Altro che puro supporto d’abiti. Scegliere quello giusto può essere decisivo per il successo delle collezioni di moda. E nel settore le aziende italiane dettano la linea. Bonaveri in primis, che ha appena acquisito lo storico brand Rootstein

Siamo abituati a vederli coperti, nascosti, rele­gati a comprimari. Mai nessuno li nota. Inve­ce fanno la differenza, perché il ruolo della call to action nel retail tradizionale ce l’hanno pro­prio loro: i manichini. Realistici o stilizzati, in ogni possibile colore, finitura o materiale, in­terpretano interi brand o singoli capi, facen­done autentici oggetti del desiderio. Le aziende migliori al mondo in questo settore sono italiane. E tra queste spicca Bonaveri, storico atelier di Renazzo di Cento (Fe), oggi un laboratorio ad alto grado di specializzazione e tecnologia e allo stesso tempo fucina di sculto­ri e modellatori per la produzione di pregiatissimi indossatori muti, ma non per questo meno espressivi.

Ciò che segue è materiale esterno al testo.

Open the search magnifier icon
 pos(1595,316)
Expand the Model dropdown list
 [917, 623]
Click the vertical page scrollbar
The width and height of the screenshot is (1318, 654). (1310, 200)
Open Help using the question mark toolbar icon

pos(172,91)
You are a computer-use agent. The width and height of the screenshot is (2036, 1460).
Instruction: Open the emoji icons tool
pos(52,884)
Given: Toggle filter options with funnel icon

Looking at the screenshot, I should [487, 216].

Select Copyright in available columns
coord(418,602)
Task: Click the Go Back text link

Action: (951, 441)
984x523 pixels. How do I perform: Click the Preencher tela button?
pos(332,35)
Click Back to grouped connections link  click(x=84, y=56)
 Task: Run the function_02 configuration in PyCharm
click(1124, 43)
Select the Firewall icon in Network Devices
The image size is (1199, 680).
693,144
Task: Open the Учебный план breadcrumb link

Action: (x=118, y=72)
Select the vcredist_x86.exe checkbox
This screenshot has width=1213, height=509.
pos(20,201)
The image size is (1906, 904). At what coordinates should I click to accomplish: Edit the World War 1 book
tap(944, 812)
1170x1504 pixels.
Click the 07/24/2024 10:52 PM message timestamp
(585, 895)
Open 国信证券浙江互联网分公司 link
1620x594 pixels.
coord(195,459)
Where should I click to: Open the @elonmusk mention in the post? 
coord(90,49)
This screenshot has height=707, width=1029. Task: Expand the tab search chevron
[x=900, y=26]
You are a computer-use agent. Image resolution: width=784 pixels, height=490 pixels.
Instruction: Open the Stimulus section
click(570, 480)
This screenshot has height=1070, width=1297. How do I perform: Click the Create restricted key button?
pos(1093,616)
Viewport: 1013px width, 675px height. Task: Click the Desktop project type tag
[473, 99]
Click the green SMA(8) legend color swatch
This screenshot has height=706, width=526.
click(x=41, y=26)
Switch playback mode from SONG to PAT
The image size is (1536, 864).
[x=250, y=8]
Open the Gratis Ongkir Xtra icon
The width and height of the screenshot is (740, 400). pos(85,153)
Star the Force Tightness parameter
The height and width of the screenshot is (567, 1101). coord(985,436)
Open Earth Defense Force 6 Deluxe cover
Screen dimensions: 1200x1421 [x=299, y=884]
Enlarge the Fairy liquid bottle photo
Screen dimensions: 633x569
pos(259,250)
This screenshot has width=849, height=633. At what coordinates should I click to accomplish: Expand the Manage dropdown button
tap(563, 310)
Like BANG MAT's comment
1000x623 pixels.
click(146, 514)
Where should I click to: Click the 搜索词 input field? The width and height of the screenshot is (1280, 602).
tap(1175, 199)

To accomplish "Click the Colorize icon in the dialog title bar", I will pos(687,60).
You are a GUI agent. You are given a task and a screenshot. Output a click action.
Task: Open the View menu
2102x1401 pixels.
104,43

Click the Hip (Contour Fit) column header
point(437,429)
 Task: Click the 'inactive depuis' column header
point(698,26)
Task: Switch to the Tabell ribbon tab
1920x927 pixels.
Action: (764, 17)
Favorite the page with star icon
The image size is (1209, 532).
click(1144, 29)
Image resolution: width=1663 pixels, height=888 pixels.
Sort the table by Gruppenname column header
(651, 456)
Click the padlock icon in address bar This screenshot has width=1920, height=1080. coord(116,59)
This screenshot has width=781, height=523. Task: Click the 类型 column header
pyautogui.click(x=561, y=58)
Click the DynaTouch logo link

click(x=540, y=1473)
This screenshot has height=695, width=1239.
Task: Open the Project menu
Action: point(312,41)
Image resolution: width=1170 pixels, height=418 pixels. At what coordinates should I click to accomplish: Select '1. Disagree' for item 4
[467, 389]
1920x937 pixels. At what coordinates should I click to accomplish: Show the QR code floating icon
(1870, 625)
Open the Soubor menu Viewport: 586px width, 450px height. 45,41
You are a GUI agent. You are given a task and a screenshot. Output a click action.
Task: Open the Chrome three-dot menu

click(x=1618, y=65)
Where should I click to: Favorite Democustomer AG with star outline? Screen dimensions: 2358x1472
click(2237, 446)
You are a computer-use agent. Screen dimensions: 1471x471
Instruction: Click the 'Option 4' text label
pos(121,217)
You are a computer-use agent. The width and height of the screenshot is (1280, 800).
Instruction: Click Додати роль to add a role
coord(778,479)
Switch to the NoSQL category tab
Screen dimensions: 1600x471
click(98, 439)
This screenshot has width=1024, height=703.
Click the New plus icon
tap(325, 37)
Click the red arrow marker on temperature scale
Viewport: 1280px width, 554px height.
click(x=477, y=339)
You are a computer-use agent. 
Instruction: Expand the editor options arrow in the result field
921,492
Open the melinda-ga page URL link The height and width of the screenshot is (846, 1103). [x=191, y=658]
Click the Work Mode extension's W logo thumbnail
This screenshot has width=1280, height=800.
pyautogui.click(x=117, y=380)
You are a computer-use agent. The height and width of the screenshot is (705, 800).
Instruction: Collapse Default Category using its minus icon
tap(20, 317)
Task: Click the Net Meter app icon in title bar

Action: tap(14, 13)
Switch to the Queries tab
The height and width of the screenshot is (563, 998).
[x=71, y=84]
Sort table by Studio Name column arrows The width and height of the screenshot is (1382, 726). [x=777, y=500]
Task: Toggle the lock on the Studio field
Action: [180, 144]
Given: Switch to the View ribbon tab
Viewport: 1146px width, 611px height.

Bonaveri: storia di un’eccellenza made in Italy

Fondata nel 1953 da Roma­no Bonaveri e oggi guidata dai figli Andrea (Ceo) e Guido, Bonave­ri produce circa 20 mila manichini all’anno, ed è riuscita nella dif­ficile impresa di armonizzare la qualità artigianale di alta gamma con le necessità produttive di un’azienda con caratteristiche indu­striali. Quattro le linee principali (poi ciascuna reinterpretata nei dettagli e nelle pose), Classica, Schläppi, Sartorial e B by Bonave­ri, che abbracciano l’intero genere merceologico.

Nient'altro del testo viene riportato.